» WHAT IS NEEDED
Could you reproduce every record below exactly as written?

START EXCERPTED DATA

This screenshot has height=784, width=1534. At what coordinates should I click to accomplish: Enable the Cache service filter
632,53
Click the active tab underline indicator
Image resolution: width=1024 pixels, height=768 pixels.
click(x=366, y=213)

END EXCERPTED DATA

» EXPECTED OUTPUT
This screenshot has height=784, width=1534. At what coordinates should I click to accomplish: Enable the Cache service filter
632,53
Click the active tab underline indicator
Image resolution: width=1024 pixels, height=768 pixels.
click(x=366, y=213)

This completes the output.